* LISTED ENTRIES *

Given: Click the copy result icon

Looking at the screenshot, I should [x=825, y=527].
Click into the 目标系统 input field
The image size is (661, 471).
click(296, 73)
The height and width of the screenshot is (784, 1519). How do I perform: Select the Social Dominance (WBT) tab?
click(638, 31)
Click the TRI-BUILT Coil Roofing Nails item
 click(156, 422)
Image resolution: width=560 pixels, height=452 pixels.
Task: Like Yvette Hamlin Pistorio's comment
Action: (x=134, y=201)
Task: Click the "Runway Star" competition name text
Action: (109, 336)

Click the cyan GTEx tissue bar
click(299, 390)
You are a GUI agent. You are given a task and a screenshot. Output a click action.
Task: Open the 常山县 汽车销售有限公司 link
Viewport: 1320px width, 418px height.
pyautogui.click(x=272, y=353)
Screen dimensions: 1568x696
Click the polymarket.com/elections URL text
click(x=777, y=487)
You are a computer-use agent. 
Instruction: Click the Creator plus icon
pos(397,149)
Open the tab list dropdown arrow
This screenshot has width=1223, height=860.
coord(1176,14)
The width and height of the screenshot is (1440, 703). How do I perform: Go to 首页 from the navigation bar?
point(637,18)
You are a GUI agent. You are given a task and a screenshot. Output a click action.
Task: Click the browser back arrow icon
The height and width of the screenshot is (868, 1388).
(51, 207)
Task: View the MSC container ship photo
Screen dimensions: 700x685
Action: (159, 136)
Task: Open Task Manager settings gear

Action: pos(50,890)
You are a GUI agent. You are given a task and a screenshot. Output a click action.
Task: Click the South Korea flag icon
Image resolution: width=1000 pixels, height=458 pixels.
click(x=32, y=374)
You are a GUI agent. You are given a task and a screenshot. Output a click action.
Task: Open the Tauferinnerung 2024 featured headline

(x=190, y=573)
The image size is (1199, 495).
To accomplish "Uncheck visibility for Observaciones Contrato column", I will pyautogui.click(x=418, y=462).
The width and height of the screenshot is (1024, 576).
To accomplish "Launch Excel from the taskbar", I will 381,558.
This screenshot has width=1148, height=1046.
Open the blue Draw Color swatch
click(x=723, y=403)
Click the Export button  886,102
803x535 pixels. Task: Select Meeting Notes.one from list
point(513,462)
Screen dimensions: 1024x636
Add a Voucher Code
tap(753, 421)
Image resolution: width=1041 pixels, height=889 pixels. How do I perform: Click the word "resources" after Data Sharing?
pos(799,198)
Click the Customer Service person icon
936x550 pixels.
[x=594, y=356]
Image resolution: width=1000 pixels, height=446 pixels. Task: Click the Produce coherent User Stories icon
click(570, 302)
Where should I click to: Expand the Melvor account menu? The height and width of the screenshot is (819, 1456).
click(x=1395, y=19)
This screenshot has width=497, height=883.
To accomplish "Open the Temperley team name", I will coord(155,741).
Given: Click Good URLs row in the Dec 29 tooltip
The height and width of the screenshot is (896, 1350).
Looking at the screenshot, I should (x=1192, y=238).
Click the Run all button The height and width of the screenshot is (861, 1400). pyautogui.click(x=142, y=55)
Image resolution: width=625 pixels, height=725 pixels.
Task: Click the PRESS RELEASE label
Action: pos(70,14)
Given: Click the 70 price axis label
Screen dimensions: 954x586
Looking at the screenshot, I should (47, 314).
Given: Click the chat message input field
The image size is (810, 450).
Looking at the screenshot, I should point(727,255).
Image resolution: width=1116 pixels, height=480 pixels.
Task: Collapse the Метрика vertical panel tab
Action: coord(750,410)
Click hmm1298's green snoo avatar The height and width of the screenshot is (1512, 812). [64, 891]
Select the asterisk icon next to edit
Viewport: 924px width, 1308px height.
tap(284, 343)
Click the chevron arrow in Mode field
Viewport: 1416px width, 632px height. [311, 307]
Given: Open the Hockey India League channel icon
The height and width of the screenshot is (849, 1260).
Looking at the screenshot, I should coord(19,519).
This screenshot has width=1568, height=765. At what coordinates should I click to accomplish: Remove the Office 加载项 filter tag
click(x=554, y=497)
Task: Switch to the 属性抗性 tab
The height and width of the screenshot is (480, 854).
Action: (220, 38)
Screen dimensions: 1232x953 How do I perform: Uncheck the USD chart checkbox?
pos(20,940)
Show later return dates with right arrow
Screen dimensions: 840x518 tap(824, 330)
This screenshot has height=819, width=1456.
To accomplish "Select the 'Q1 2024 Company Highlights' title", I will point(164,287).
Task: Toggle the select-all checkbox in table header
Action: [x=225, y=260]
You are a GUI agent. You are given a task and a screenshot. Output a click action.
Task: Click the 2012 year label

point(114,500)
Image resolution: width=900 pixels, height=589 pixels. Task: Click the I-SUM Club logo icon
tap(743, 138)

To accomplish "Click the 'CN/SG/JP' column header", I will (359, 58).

* ABOUT THIS TASK *
Write out the records above exactly as given.

* TASK RESULT *
Given: Click the copy result icon

Looking at the screenshot, I should [x=825, y=527].
Click into the 目标系统 input field
The image size is (661, 471).
click(296, 73)
The height and width of the screenshot is (784, 1519). How do I perform: Select the Social Dominance (WBT) tab?
click(638, 31)
Click the TRI-BUILT Coil Roofing Nails item
 click(156, 422)
Image resolution: width=560 pixels, height=452 pixels.
Task: Like Yvette Hamlin Pistorio's comment
Action: (x=134, y=201)
Task: Click the "Runway Star" competition name text
Action: (109, 336)

Click the cyan GTEx tissue bar
click(299, 390)
You are a GUI agent. You are given a task and a screenshot. Output a click action.
Task: Open the 常山县 汽车销售有限公司 link
Viewport: 1320px width, 418px height.
pyautogui.click(x=272, y=353)
Screen dimensions: 1568x696
Click the polymarket.com/elections URL text
click(x=777, y=487)
You are a computer-use agent. 
Instruction: Click the Creator plus icon
pos(397,149)
Open the tab list dropdown arrow
This screenshot has width=1223, height=860.
coord(1176,14)
The width and height of the screenshot is (1440, 703). How do I perform: Go to 首页 from the navigation bar?
point(637,18)
You are a GUI agent. You are given a task and a screenshot. Output a click action.
Task: Click the browser back arrow icon
The height and width of the screenshot is (868, 1388).
(51, 207)
Task: View the MSC container ship photo
Screen dimensions: 700x685
Action: (159, 136)
Task: Open Task Manager settings gear

Action: pos(50,890)
You are a GUI agent. You are given a task and a screenshot. Output a click action.
Task: Click the South Korea flag icon
Image resolution: width=1000 pixels, height=458 pixels.
click(x=32, y=374)
You are a GUI agent. You are given a task and a screenshot. Output a click action.
Task: Open the Tauferinnerung 2024 featured headline

(x=190, y=573)
The image size is (1199, 495).
To accomplish "Uncheck visibility for Observaciones Contrato column", I will pyautogui.click(x=418, y=462).
The width and height of the screenshot is (1024, 576).
To accomplish "Launch Excel from the taskbar", I will 381,558.
This screenshot has width=1148, height=1046.
Open the blue Draw Color swatch
click(x=723, y=403)
Click the Export button  886,102
803x535 pixels. Task: Select Meeting Notes.one from list
point(513,462)
Screen dimensions: 1024x636
Add a Voucher Code
tap(753, 421)
Image resolution: width=1041 pixels, height=889 pixels. How do I perform: Click the word "resources" after Data Sharing?
pos(799,198)
Click the Customer Service person icon
936x550 pixels.
[x=594, y=356]
Image resolution: width=1000 pixels, height=446 pixels. Task: Click the Produce coherent User Stories icon
click(570, 302)
Where should I click to: Expand the Melvor account menu? The height and width of the screenshot is (819, 1456).
click(x=1395, y=19)
This screenshot has width=497, height=883.
To accomplish "Open the Temperley team name", I will coord(155,741).
Given: Click Good URLs row in the Dec 29 tooltip
The height and width of the screenshot is (896, 1350).
Looking at the screenshot, I should (x=1192, y=238).
Click the Run all button The height and width of the screenshot is (861, 1400). pyautogui.click(x=142, y=55)
Image resolution: width=625 pixels, height=725 pixels.
Task: Click the PRESS RELEASE label
Action: pos(70,14)
Given: Click the 70 price axis label
Screen dimensions: 954x586
Looking at the screenshot, I should (47, 314).
Given: Click the chat message input field
The image size is (810, 450).
Looking at the screenshot, I should point(727,255).
Image resolution: width=1116 pixels, height=480 pixels.
Task: Collapse the Метрика vertical panel tab
Action: coord(750,410)
Click hmm1298's green snoo avatar The height and width of the screenshot is (1512, 812). [64, 891]
Select the asterisk icon next to edit
Viewport: 924px width, 1308px height.
tap(284, 343)
Click the chevron arrow in Mode field
Viewport: 1416px width, 632px height. [311, 307]
Given: Open the Hockey India League channel icon
The height and width of the screenshot is (849, 1260).
Looking at the screenshot, I should coord(19,519).
This screenshot has width=1568, height=765. At what coordinates should I click to accomplish: Remove the Office 加载项 filter tag
click(x=554, y=497)
Task: Switch to the 属性抗性 tab
The height and width of the screenshot is (480, 854).
Action: (220, 38)
Screen dimensions: 1232x953 How do I perform: Uncheck the USD chart checkbox?
pos(20,940)
Show later return dates with right arrow
Screen dimensions: 840x518 tap(824, 330)
This screenshot has height=819, width=1456.
To accomplish "Select the 'Q1 2024 Company Highlights' title", I will point(164,287).
Task: Toggle the select-all checkbox in table header
Action: [x=225, y=260]
You are a GUI agent. You are given a task and a screenshot. Output a click action.
Task: Click the 2012 year label

point(114,500)
Image resolution: width=900 pixels, height=589 pixels. Task: Click the I-SUM Club logo icon
tap(743, 138)

To accomplish "Click the 'CN/SG/JP' column header", I will (359, 58).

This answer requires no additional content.